Exercise materials below:

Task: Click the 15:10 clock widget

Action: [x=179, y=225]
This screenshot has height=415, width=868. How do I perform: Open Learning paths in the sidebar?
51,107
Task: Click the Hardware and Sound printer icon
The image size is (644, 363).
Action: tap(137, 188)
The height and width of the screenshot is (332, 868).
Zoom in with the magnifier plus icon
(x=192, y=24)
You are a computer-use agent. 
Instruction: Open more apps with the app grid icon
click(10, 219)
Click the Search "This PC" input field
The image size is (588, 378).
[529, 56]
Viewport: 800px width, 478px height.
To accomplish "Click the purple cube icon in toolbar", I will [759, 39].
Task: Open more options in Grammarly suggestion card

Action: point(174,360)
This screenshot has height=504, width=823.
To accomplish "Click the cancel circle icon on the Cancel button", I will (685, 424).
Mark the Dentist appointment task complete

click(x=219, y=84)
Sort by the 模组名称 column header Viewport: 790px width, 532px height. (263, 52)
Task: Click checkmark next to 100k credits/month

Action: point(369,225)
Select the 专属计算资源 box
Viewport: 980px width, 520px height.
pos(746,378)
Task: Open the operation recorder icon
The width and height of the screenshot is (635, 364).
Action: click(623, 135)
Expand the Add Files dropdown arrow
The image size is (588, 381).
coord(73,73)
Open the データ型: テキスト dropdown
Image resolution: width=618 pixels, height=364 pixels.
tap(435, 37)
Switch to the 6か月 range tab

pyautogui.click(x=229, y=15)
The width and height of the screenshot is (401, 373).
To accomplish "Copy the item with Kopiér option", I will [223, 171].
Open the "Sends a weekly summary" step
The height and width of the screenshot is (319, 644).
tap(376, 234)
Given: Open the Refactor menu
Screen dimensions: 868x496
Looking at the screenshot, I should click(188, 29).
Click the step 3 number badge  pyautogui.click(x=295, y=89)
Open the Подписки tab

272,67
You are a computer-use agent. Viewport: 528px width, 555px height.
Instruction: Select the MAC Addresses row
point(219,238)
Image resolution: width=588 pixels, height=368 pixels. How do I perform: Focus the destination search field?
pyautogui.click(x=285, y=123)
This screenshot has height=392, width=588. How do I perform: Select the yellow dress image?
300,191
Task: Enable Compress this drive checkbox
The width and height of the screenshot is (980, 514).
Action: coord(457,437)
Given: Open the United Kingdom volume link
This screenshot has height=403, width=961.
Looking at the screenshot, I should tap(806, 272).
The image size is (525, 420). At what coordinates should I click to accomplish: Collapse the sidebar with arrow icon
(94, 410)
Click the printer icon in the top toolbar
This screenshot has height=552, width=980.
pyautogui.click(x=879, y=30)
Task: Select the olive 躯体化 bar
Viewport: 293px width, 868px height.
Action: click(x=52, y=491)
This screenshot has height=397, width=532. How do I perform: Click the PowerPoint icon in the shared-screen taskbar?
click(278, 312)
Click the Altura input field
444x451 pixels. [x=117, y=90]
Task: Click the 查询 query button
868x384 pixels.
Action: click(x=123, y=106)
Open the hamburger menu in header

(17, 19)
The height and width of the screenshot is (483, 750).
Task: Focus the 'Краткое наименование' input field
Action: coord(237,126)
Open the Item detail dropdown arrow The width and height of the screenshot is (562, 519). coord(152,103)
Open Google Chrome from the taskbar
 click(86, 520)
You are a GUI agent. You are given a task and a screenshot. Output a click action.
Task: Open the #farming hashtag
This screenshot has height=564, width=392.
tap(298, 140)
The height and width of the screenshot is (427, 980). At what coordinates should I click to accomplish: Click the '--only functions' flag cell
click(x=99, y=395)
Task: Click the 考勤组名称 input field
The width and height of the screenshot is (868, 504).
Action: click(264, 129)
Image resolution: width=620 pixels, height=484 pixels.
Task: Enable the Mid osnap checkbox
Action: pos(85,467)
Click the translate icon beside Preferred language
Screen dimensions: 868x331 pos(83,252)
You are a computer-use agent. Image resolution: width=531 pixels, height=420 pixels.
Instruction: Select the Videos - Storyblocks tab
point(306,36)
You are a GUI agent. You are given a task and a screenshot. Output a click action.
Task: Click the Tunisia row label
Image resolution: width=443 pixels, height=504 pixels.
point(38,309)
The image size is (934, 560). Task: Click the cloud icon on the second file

End of Exercise materials.

◆ Your assignment ◆
Reproduce the material above, every line of it, exactly.

◆ Result of this task ◆
Task: Click the 15:10 clock widget

Action: [x=179, y=225]
This screenshot has height=415, width=868. How do I perform: Open Learning paths in the sidebar?
51,107
Task: Click the Hardware and Sound printer icon
The image size is (644, 363).
Action: tap(137, 188)
The height and width of the screenshot is (332, 868).
Zoom in with the magnifier plus icon
(x=192, y=24)
You are a computer-use agent. 
Instruction: Open more apps with the app grid icon
click(10, 219)
Click the Search "This PC" input field
The image size is (588, 378).
[529, 56]
Viewport: 800px width, 478px height.
To accomplish "Click the purple cube icon in toolbar", I will [759, 39].
Task: Open more options in Grammarly suggestion card

Action: point(174,360)
This screenshot has height=504, width=823.
To accomplish "Click the cancel circle icon on the Cancel button", I will (685, 424).
Mark the Dentist appointment task complete

click(x=219, y=84)
Sort by the 模组名称 column header Viewport: 790px width, 532px height. (263, 52)
Task: Click checkmark next to 100k credits/month

Action: point(369,225)
Select the 专属计算资源 box
Viewport: 980px width, 520px height.
pos(746,378)
Task: Open the operation recorder icon
The width and height of the screenshot is (635, 364).
Action: click(623, 135)
Expand the Add Files dropdown arrow
The image size is (588, 381).
coord(73,73)
Open the データ型: テキスト dropdown
Image resolution: width=618 pixels, height=364 pixels.
tap(435, 37)
Switch to the 6か月 range tab

pyautogui.click(x=229, y=15)
The width and height of the screenshot is (401, 373).
To accomplish "Copy the item with Kopiér option", I will [223, 171].
Open the "Sends a weekly summary" step
The height and width of the screenshot is (319, 644).
tap(376, 234)
Given: Open the Refactor menu
Screen dimensions: 868x496
Looking at the screenshot, I should click(188, 29).
Click the step 3 number badge  pyautogui.click(x=295, y=89)
Open the Подписки tab

272,67
You are a computer-use agent. Viewport: 528px width, 555px height.
Instruction: Select the MAC Addresses row
point(219,238)
Image resolution: width=588 pixels, height=368 pixels. How do I perform: Focus the destination search field?
pyautogui.click(x=285, y=123)
This screenshot has height=392, width=588. How do I perform: Select the yellow dress image?
300,191
Task: Enable Compress this drive checkbox
The width and height of the screenshot is (980, 514).
Action: coord(457,437)
Given: Open the United Kingdom volume link
This screenshot has height=403, width=961.
Looking at the screenshot, I should tap(806, 272).
The image size is (525, 420). At what coordinates should I click to accomplish: Collapse the sidebar with arrow icon
(94, 410)
Click the printer icon in the top toolbar
This screenshot has height=552, width=980.
pyautogui.click(x=879, y=30)
Task: Select the olive 躯体化 bar
Viewport: 293px width, 868px height.
Action: click(x=52, y=491)
This screenshot has height=397, width=532. How do I perform: Click the PowerPoint icon in the shared-screen taskbar?
click(278, 312)
Click the Altura input field
444x451 pixels. [x=117, y=90]
Task: Click the 查询 query button
868x384 pixels.
Action: click(x=123, y=106)
Open the hamburger menu in header

(17, 19)
The height and width of the screenshot is (483, 750).
Task: Focus the 'Краткое наименование' input field
Action: coord(237,126)
Open the Item detail dropdown arrow The width and height of the screenshot is (562, 519). coord(152,103)
Open Google Chrome from the taskbar
 click(86, 520)
You are a GUI agent. You are given a task and a screenshot. Output a click action.
Task: Open the #farming hashtag
This screenshot has height=564, width=392.
tap(298, 140)
The height and width of the screenshot is (427, 980). At what coordinates should I click to accomplish: Click the '--only functions' flag cell
click(x=99, y=395)
Task: Click the 考勤组名称 input field
The width and height of the screenshot is (868, 504).
Action: click(264, 129)
Image resolution: width=620 pixels, height=484 pixels.
Task: Enable the Mid osnap checkbox
Action: pos(85,467)
Click the translate icon beside Preferred language
Screen dimensions: 868x331 pos(83,252)
You are a computer-use agent. Image resolution: width=531 pixels, height=420 pixels.
Instruction: Select the Videos - Storyblocks tab
point(306,36)
You are a GUI agent. You are given a task and a screenshot. Output a click action.
Task: Click the Tunisia row label
Image resolution: width=443 pixels, height=504 pixels.
point(38,309)
The image size is (934, 560). Task: Click the cloud icon on the second file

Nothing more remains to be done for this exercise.